As ameaças já começaram assim que o tal julgamento fora anunciado. Cada
aluno seria responsável pelo voto que tiraria esses causadores de confusão, e
todos deveriam dizer isso em voz alta perante os réus (imaginem o medo de
muitos da sala, sabendo quem eram as encrencas e ser obrigados a dizer a
verdade). A Tanícia era a mais covarde, a Flávia havia lhe dito que se votasse
contra ela, receberia o troco na rua. Pobre dela, tão pequena e magrinha, tinha
o apelido de Pulguinha.
O julgamento aconteceu no meio da aula, e o professor Adil foi convidado
para ser o advogado de acusação (a parte ruim é que ele não conhecia a maioria
dos alunos e, portanto, não tinha argumentos verdadeiros contra ninguém, mas
isso não foi avaliado). Advogado para defesa nem foi cogitado, afinal éramos o
mau exemplo da escola. A dona Elaine e a Zezé estavam presentes também. Uma
grande roda foi feita com as cadeiras, a acusação ficou ao centro, e cada aluno
deveria dizer quem gostaria que saísse da sala para a turma melhorar. Antes
disso, o professor Adil rasgou o verbo e falou mal da sala, do quanto éramos
mal-educados, sem responsabilidades, e não tínhamos senso do ridículo por agir
como crianças de primário. (Muitos ali não mereciam ouvir tais palavras, mas
isso também não foi avaliado.) O medo de todos estava presente em cada olhar.

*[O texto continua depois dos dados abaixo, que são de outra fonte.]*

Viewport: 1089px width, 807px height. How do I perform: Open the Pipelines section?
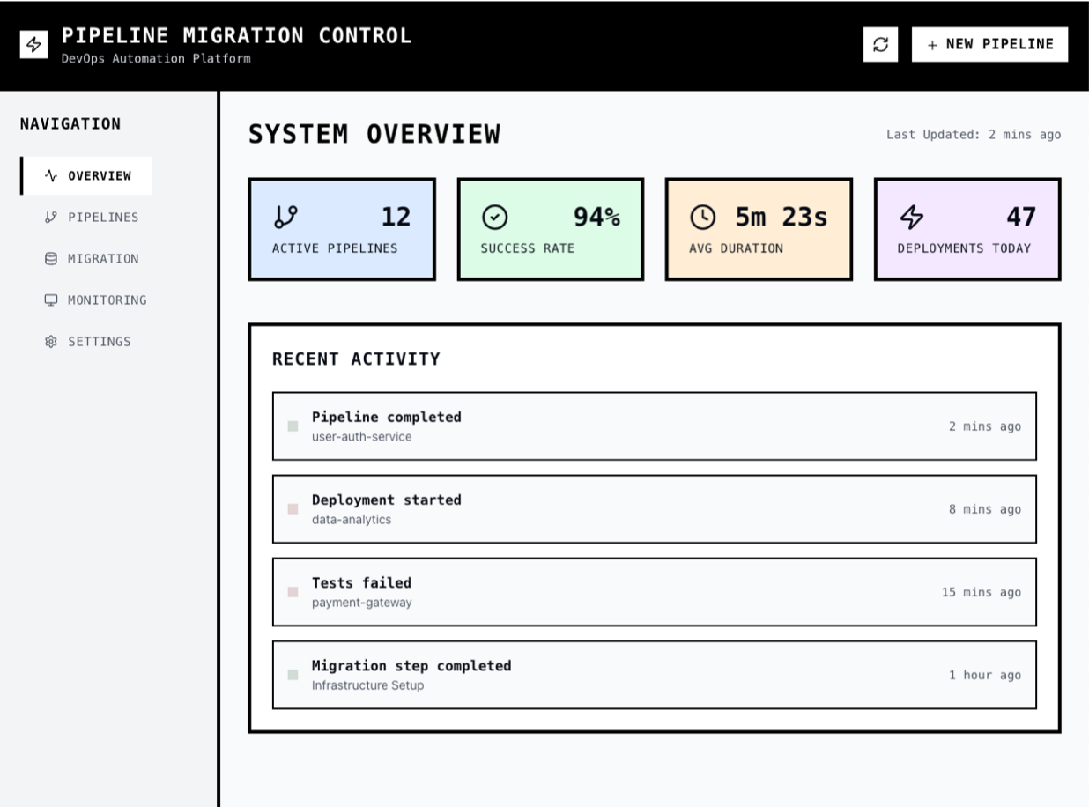(x=99, y=217)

Falar mal do colega não era uma boa, significava comprar uma briga feia, e
talvez o ódio eterno desse que fosse expulso. E isso era totalmente
desnecessário, pois todos sabiam quem eram os causadores, não precisava jogar
essa responsabilidade para gente.
Sinceramente falando, nem acho que éramos tão ruins assim. Era uma turma
mais animada (isso não tenho dúvida), que dava muitas opiniões, falava
demais... Arranjava briga com facilidade e não perdoava os professores mesmo,
tirando sarro, brincando, e saindo sem autorização (risos) acho que os últimos
itens foram responsáveis por essa decisão.

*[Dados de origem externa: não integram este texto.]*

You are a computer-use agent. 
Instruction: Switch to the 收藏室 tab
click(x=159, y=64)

Após a votação e a sentença, anunciaram a transferência do Fabiano, da
Michele e do Gilson, um para cada sala, assim a turma perderia alguns líderes,
e talvez acalmasse a sala. Caso não fosse o suficiente, um novo julgamento
aconteceria.
Biano saiu revoltado, Michele fez cara
feia, e o Gilson disse que pegaria na porrada algumas pessoas que votaram nele,
mas ao menos nenhum deles foi expulso da escola.
Fim do julgamento.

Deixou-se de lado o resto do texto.